Scotland’s emergency services joined forces for Dementia Awareness Week, to collectively sign a dementia pledge, to support people living with dementia and their families. The pledge was signed during Alzheimer Scotland’s Annual Conference held at the Edinburgh International Conference Centre (EICC) in Edinburgh.

The Alzheimer Scotland Centre for Policy and Practice, University of the West of Scotland, in partnership with the Scottish Fire and Rescue Service, Police Scotland, the Scottish Ambulance Service and Alzheimer Scotland, came together in 2017 to form the ‘Dementia and Emergency Services Collaborative’. This early commitment provided opportunities for emergency employees to learn more about dementia and understand how to respond to people living with dementia in emergency situations. To date 175 dementia information sessions have taken place with over 1,350 emergency services staff collectively becoming Dementia Friends.

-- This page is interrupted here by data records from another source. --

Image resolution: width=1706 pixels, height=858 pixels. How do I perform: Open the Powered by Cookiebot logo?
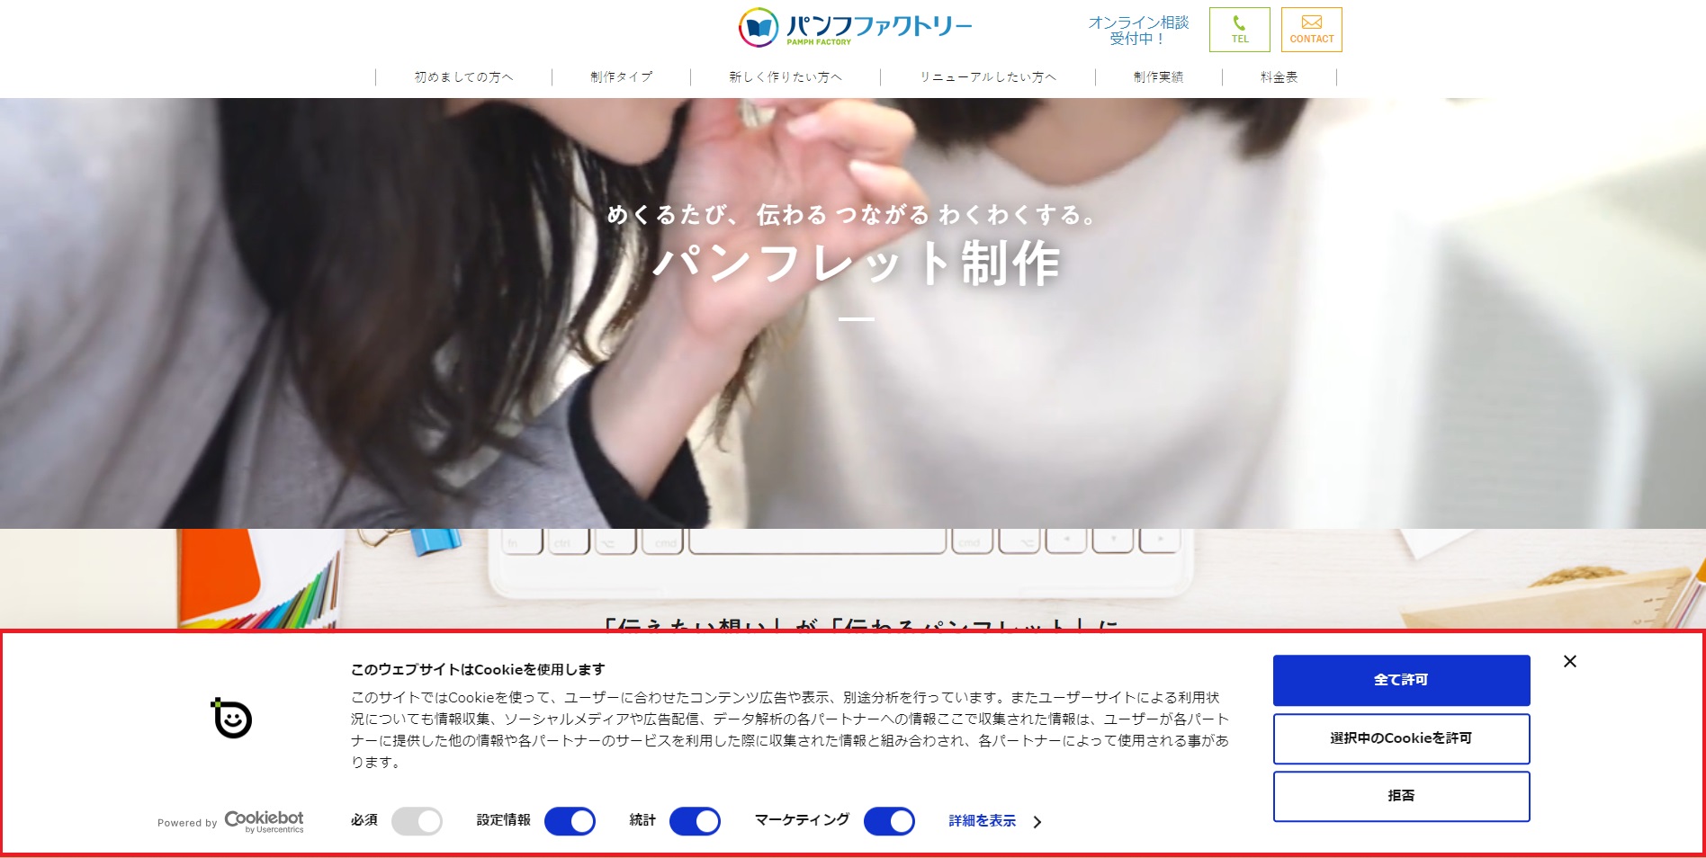[263, 820]
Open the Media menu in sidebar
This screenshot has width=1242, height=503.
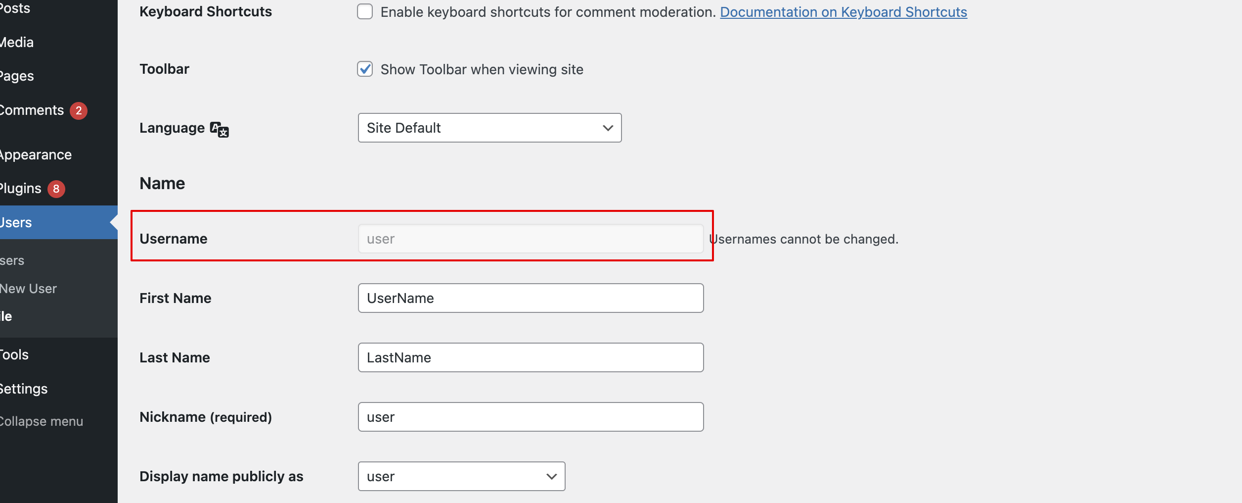[17, 43]
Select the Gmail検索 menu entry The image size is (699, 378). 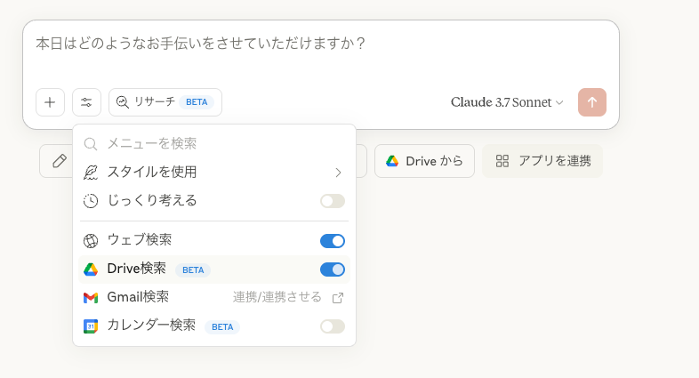(214, 298)
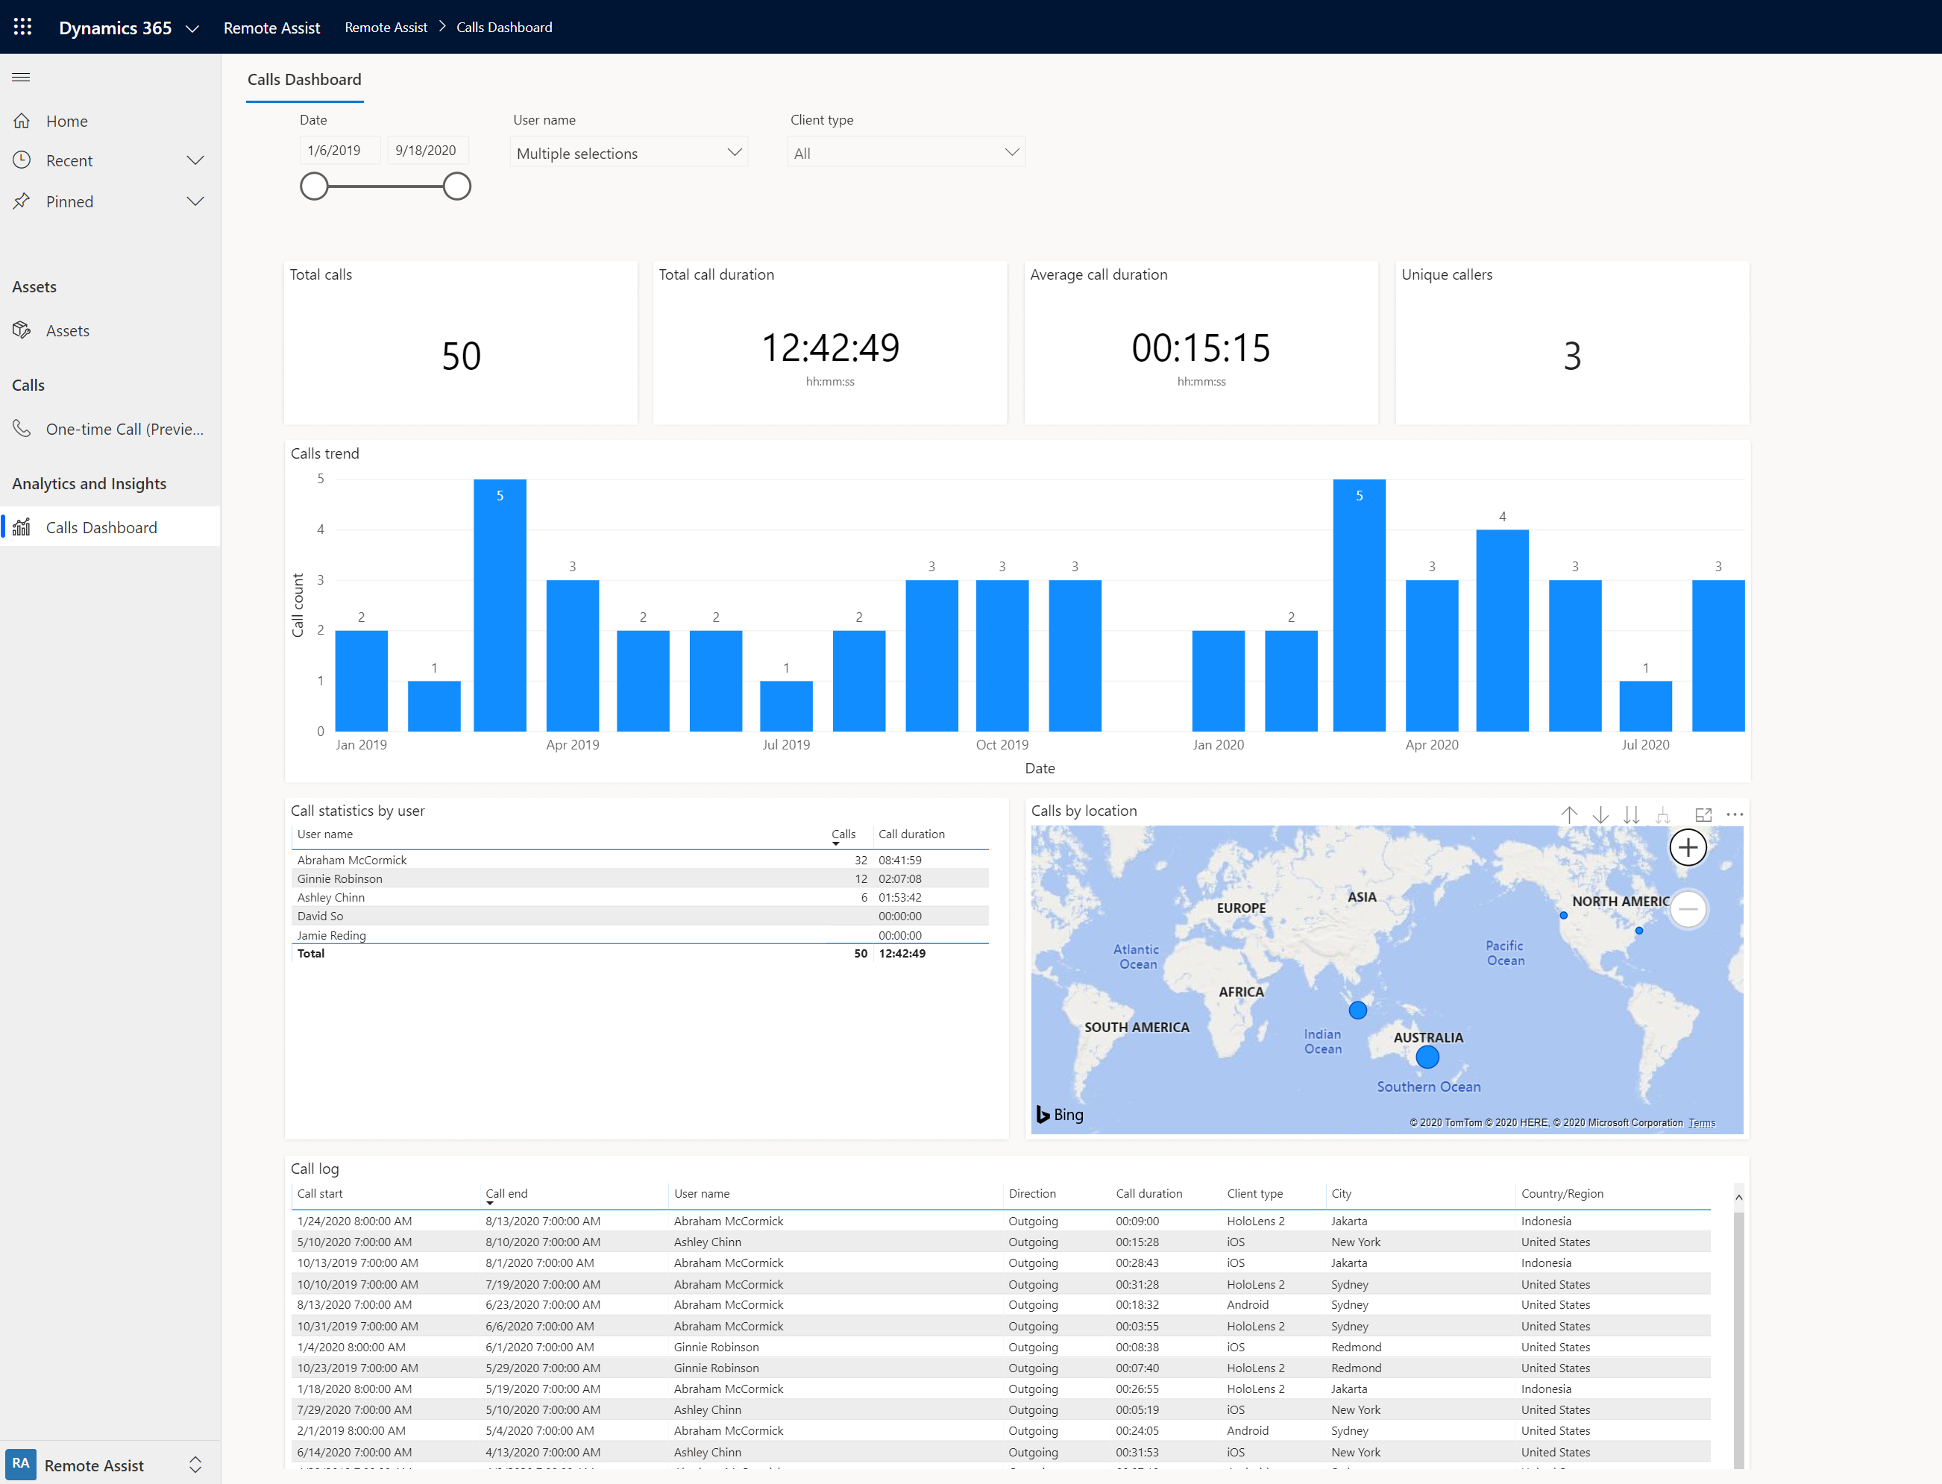Click the Pinned navigation icon
Viewport: 1942px width, 1484px height.
pyautogui.click(x=21, y=200)
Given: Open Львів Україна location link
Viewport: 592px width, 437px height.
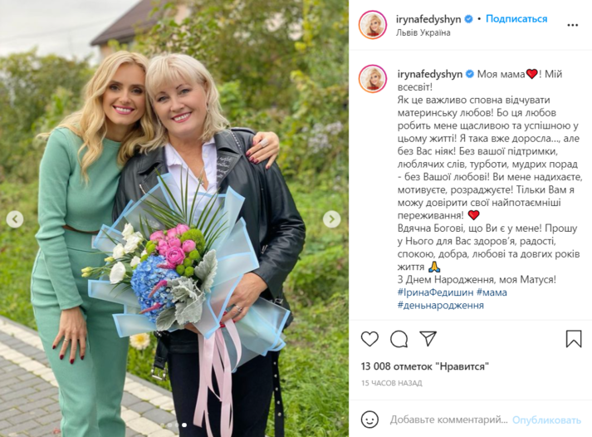Looking at the screenshot, I should pos(423,32).
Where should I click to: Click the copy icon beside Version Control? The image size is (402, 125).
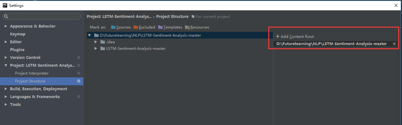pyautogui.click(x=79, y=58)
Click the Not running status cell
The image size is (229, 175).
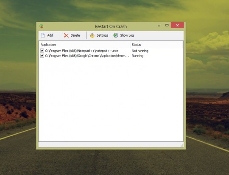coord(140,51)
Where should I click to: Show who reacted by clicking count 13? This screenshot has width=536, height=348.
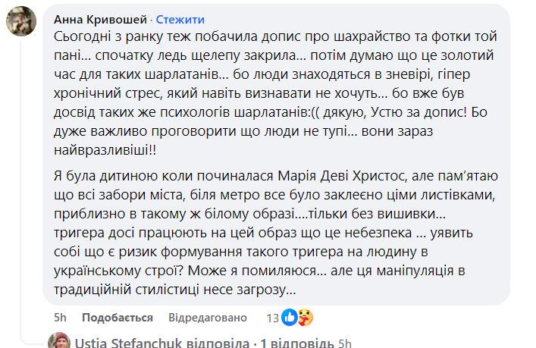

Today’s emergency services 2025 dementia pledge continues to build on the commitment of the initial collaborative, by committing the fire, police and ambulance services to ensuring a dementia friendly-service is delivered to the community and for all those who come into contact with the emergency services, to help improve the safety and wellbeing of people living with dementia, their families and carers.

The 2025 dementia pledge commits the Dementia and Emergency Services Collaborative to:

  • Ensure emergency services staff collectively have the knowledge, skills and understanding to recognise and support people living with dementia before, during and after and emergency incident.
  • Work towards becoming dementia-friendly employers to help support colleagues who become carers or support those who themselves develop dementia.
  • Increase inter-professional working across the emergency services and beyond, to maintain and improve the general safety and wellbeing of people living with dementia, their families and carers.
  • Support organisations and individuals across Scotland to develop more dementia-friendly communities.

The pledge has been brought together through collaboration with people living with dementia in consultation with the Scottish Dementia Working Group (SDWG). Henry Rankin, a retired police officer, now living with vascular dementia, shared his experiences of working collaboratively to bring this pledge together to support a dementia-friendly emergency service.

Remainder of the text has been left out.